Heartland at The Smart Museum of Art
by Jared Weiss
Being fairly new to town, I had not been to the University of Chicago’s Smart Museum of Art. I decided to make the hour and a half trek from Andersonville to check out Heartland, a show examining art being generated at America’s interior and on view until January 17, 2010. What I left with was the impression of the rarefied voice of the Midwest.

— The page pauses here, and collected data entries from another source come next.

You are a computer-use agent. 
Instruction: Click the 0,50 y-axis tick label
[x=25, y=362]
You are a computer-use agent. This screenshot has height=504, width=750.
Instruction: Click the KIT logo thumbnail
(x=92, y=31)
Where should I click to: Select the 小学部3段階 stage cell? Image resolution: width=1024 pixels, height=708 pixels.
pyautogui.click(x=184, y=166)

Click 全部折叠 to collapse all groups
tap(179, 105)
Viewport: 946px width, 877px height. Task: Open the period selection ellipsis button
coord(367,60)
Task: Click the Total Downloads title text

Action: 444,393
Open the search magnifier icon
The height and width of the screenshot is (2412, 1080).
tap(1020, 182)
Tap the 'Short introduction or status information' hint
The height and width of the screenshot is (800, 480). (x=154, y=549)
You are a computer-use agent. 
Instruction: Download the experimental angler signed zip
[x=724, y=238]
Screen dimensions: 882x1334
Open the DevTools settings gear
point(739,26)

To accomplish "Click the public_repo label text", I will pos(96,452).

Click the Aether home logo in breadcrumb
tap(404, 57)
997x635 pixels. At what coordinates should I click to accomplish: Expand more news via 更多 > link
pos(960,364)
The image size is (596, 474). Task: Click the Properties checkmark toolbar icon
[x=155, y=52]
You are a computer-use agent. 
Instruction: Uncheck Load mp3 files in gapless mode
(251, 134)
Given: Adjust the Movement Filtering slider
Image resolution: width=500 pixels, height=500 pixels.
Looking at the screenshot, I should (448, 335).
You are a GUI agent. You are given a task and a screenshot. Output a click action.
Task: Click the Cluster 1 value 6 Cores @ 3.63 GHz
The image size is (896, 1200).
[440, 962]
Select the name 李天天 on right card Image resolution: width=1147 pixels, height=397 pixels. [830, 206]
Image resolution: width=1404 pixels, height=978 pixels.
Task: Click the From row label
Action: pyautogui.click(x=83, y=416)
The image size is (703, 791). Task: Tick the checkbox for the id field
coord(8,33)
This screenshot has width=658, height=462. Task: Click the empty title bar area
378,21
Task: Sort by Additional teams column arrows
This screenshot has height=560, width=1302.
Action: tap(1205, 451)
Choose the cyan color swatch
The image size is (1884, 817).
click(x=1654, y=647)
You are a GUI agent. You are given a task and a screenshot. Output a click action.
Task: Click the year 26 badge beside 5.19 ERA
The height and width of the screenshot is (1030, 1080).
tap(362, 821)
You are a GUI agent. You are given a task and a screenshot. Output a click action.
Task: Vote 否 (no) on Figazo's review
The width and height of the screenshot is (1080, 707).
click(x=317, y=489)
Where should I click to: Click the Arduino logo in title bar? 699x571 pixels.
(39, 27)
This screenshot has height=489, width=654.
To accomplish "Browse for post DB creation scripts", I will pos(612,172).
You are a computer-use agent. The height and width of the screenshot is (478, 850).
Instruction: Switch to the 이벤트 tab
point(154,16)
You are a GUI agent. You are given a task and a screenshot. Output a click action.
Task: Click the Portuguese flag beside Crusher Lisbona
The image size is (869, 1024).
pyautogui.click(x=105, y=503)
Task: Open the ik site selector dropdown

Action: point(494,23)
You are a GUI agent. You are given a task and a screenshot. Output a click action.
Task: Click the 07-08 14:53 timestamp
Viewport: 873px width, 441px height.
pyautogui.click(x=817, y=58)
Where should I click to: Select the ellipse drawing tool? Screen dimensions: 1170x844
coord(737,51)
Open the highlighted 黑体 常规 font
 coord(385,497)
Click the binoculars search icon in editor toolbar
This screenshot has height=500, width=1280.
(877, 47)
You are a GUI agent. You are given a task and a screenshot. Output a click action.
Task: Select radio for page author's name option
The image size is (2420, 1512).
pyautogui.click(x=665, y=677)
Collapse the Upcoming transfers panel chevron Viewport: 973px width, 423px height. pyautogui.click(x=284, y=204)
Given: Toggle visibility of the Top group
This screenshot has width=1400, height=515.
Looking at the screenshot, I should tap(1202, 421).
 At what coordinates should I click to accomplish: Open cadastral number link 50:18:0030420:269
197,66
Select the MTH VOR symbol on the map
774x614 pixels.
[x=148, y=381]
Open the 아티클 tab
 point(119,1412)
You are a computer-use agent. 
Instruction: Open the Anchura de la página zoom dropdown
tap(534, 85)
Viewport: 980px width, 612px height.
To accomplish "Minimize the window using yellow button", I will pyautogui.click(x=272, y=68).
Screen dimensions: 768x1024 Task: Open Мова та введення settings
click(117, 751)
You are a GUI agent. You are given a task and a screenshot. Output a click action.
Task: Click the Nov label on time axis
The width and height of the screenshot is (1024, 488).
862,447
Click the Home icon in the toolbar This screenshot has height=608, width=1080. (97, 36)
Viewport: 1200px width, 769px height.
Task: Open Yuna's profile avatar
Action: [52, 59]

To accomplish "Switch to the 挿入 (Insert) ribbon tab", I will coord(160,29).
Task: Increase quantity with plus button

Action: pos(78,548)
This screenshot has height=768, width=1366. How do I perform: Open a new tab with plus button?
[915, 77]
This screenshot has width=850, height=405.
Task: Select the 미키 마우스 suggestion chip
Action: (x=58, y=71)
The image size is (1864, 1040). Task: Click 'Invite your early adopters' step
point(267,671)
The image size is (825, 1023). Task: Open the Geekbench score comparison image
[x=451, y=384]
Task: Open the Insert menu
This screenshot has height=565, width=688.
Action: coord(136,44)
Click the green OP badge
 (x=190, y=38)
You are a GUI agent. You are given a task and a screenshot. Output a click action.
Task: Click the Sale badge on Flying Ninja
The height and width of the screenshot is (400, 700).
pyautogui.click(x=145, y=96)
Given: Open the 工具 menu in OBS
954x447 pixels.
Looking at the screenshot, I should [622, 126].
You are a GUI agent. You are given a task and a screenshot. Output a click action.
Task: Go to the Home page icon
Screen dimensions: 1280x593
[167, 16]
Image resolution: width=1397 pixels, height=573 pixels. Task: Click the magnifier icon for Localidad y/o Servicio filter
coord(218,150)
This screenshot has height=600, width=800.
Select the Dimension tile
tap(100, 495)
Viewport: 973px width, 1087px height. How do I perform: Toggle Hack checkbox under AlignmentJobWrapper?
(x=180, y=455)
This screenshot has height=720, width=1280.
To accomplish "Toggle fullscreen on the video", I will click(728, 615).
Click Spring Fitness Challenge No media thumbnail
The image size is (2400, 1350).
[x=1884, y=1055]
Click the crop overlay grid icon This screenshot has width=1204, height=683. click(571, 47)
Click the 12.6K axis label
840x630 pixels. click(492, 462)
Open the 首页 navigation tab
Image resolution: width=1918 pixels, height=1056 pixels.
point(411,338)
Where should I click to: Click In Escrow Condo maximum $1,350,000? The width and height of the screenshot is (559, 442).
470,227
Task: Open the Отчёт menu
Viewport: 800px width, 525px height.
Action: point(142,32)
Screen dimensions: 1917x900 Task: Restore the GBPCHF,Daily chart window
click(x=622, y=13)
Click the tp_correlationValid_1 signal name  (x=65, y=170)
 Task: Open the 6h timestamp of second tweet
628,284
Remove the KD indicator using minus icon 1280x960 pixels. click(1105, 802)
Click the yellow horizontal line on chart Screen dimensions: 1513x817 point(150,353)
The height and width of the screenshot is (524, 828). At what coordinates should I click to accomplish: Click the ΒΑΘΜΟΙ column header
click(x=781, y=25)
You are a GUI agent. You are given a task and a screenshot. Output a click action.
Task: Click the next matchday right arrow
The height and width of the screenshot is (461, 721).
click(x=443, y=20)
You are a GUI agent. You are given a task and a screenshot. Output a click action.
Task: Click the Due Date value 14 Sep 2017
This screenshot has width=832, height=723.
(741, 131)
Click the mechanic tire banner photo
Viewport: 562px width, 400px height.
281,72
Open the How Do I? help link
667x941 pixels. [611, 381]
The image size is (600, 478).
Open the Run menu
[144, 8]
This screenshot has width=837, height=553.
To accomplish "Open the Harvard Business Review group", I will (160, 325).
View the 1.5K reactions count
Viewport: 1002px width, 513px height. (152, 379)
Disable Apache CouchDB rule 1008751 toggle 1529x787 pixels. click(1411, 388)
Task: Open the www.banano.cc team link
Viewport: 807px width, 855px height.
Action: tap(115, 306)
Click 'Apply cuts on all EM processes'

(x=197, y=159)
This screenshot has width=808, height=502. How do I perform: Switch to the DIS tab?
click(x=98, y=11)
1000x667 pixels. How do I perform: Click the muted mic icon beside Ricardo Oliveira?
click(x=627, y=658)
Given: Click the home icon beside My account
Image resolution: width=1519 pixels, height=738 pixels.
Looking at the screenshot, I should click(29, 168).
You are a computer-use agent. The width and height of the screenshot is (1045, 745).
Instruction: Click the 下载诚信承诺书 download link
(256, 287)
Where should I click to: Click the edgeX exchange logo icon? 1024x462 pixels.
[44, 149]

This is a big show, comprising work from Carnal Torpor, Cody Critcheloe, Jeremiah Day, Detroit Tree of Heaven Woodshop, Design 99, Scott Hocking, Kerry James Marshall, Midwest Radical Cultural Corridor, Greely Myatt, Marjetica Potrc, Julika Rudelius, Artur Silva, Deb Sokolow, and Whoop Dee Doo. Taking up around half of the Smart Museum’s gallery space, the show features drawings, photographs, and video as well as site-specific installations and performances.
It appears as if the art of Heartland has a bent toward narrative. In an attempt to draw parallels between the work, a sense of story and linearity pervades. As an example, Deb Sokolow’s Dear Trusted Associate (2008–2009) is a large drawing that shapes up to be the story of a paranoid narrator who receives a scam email (you have just been named as the only relative of a dead billionaire). This turns out be less of a scam than anticipated, culminating in a (spoiler alert) murderous hit man, Richard Serra.
There is a much needed reading/linear experience time from many of the works in Heartland. I didn’t get to them all and to be honest, you could spend quite some time doing so. Even the curatorial process became a story when curators, Charles Esche, Kerstin Niemann, and Stephanie Smith took a number of old fashioned road trips to find the artists for the exhibition. These trips were documented on their blog http://heartland.vanabbe.nl
Writing this review I have the feeling that I’m leaving too much out. The truth is that this show is really a wealth of information that leaves much to be experienced. Middle America is somewhat stopped up, it doesn’t get to tell its story often and now it’s spewing its guts for the public.